Polyethylenimine (PEI)-Mediated E1A Increases the Sensitivity of Hepatocellular Carcinoma Cells to Chemotherapy

Zhanfeng Li 1,F,*,, Zhifeng Yao 2,3,A,B,E,*,, Yiwen Zhang 4,C,D,*, Jianxin Yao 1,E, Zhiyao Pan 5,C,D, Jinfei Chen 2,6,A,D,F,G,
PMCID: PMC6475126  PMID: 30956277

Abstract

Background

The aim of this study was to assess the ability of polyethylenimine (PEI) as an E1A plasmid vector to transfect hepatocellular carcinoma SMMC-7721 cells and to analyze the sensitization effect of E1A on various anti-tumor drugs.

Material/Methods

PEI-mediated recombinant plasmid psv-E1A with high expression of the E1A gene was introduced into hepatocellular carcinoma SMMC-7721 cells, and the effective transfection of E1A gene was determined by RT-PCR and Western blot analysis. The CCK8 method was used to detect the proliferation inhibition of docetaxel, epirubicin, gemcitabine, and 5-fluorouracil on SMMC-7721 cells before and after the transfection of the E1A gene.

Results

RT-PCR and Western blot analysis showed that PEI could transfect plasmid psv-E1A with stable expression. After the transfection of E1A gene, the sensitivity of SMMC-7721 cells to docetaxel, epirubicin, gemcitabine, and 5-fluorouracil was increased (P<0.05), and the sensitivity to docetaxel was significantly improved (P<0.01).

Conclusions

PEI can transfect plasmid psv-E1A. The E1A gene can increase the sensitivity of hepatocellular carcinoma cells to chemotherapeutic drugs. The mechanism may be related to the increased ability of the E1A gene to inhibit proliferation of hepatocellular carcinoma cells and altering the cell cycle of hepatocellular carcinoma cells.

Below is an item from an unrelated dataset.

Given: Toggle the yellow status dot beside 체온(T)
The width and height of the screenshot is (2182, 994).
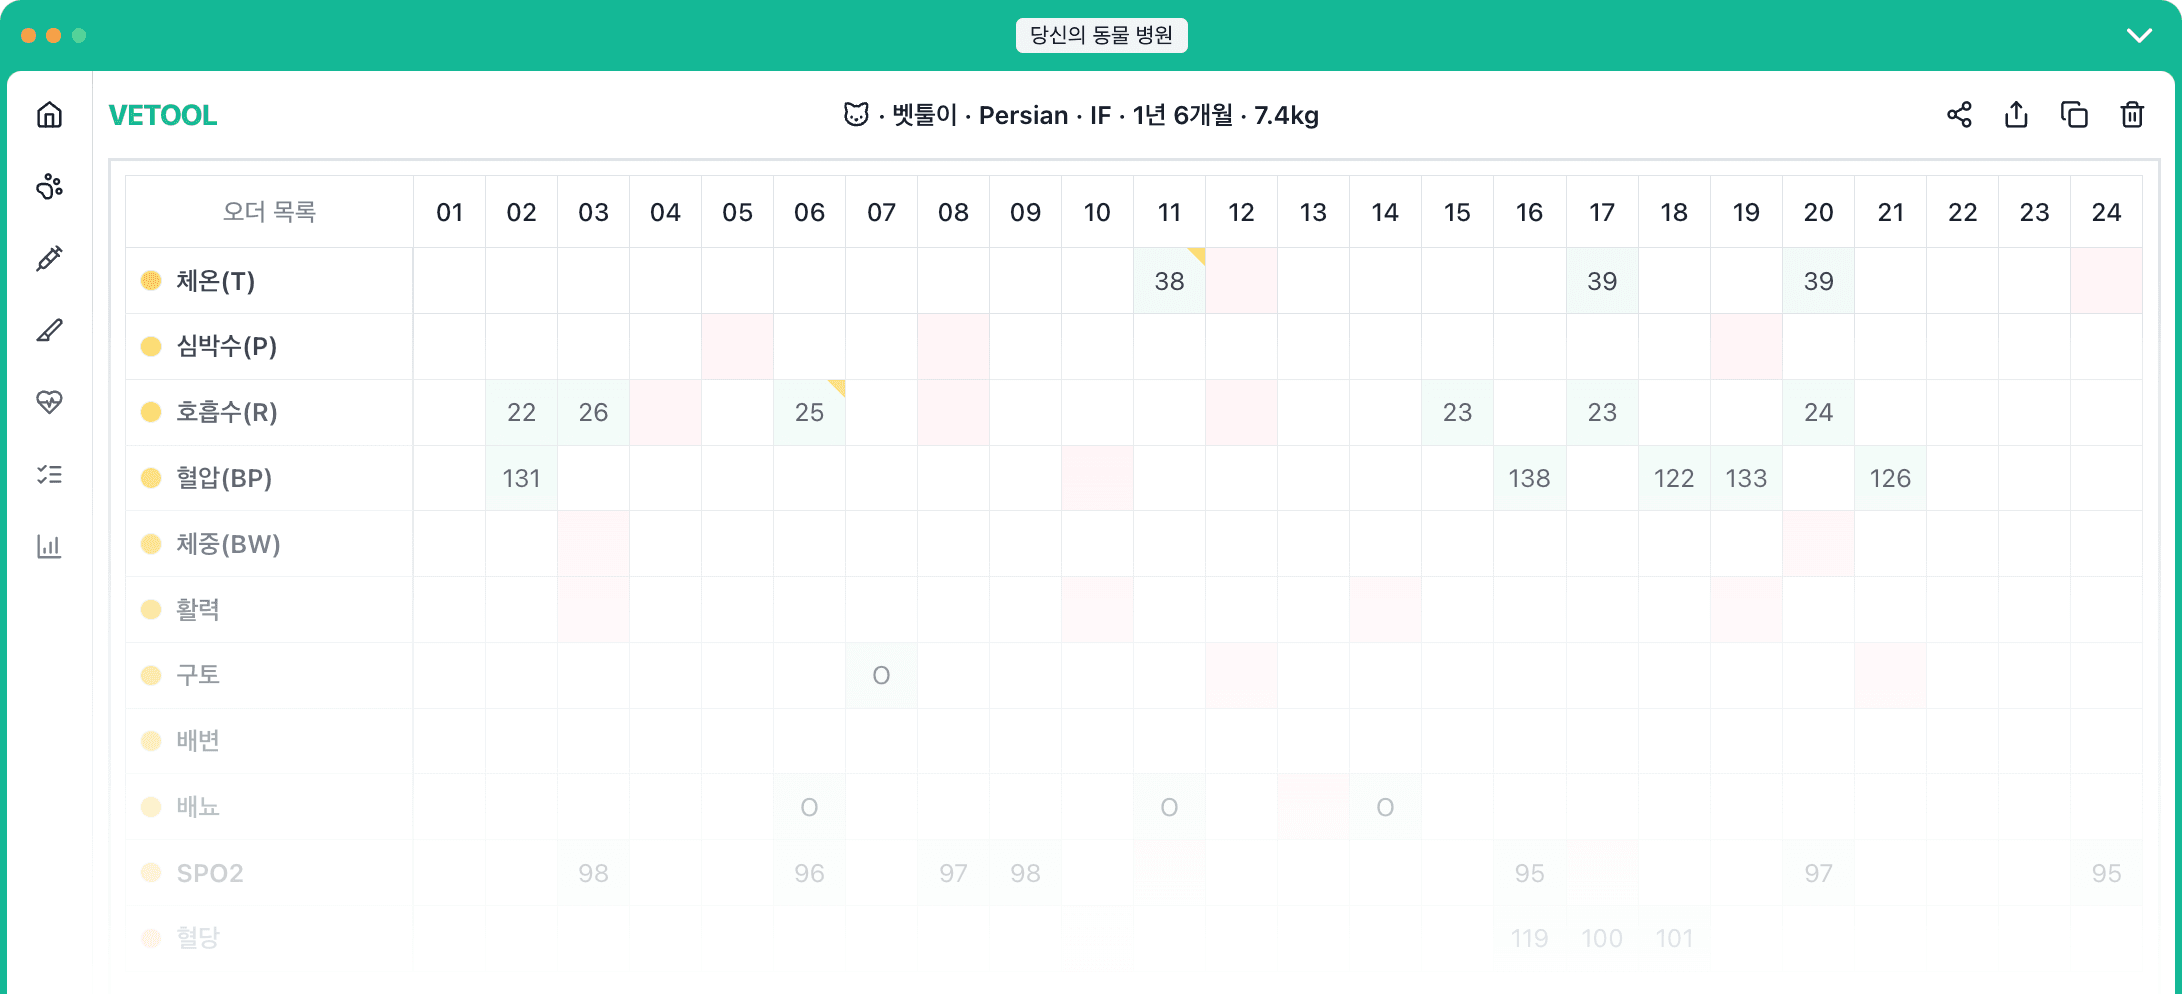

MeSH Keywords: Adenovirus E1A Proteins; Carcinoma, Hepatocellular; Cell Cycle; Cell Proliferation; Chemotherapy; Polyethyleneimine; Transfection

Background

Globally, liver cancer is one of the most frequently diagnosed cancers, responsible for approximately 748 300 new cases and 695 900 cancer deaths in 2008, half of which were reported to occur in China [1]. Hepatocellular carcinoma (HCC), which is the most common form of human liver cancer and the fifth most common cancer worldwide, has a high propensity to recurrence and metastasis [2]. If HCCs are detected at an early stage, surgical resection or liver transplantation are potential curative options [3]. However, 70% of patients are inoperable at diagnosis because the tumor is too advance or due to the coexistence of liver cirrhosis [4]. Due to multidrug resistance (MDR) and heterogeneity, HCCs are highly resistant to conventional antineoplastic drugs. Systemic therapies, including sorafenib, are associated with only a minimal or at best a modest benefit in overall survival [5]. The 5-year relative survival rate of HCC is only about 7% worldwide [6]. Therefore, to improve the outcome for patients with intermediate and advanced HCC, novel therapeutic strategies such as gene therapy are urgently needed. Gene therapy has shown promise in the treatment of various malignancies. With the development of vector systems, tumor-specific oncolytic adenoviruses that replicate selectively in tumor cells have become an appealing treatment strategy [7].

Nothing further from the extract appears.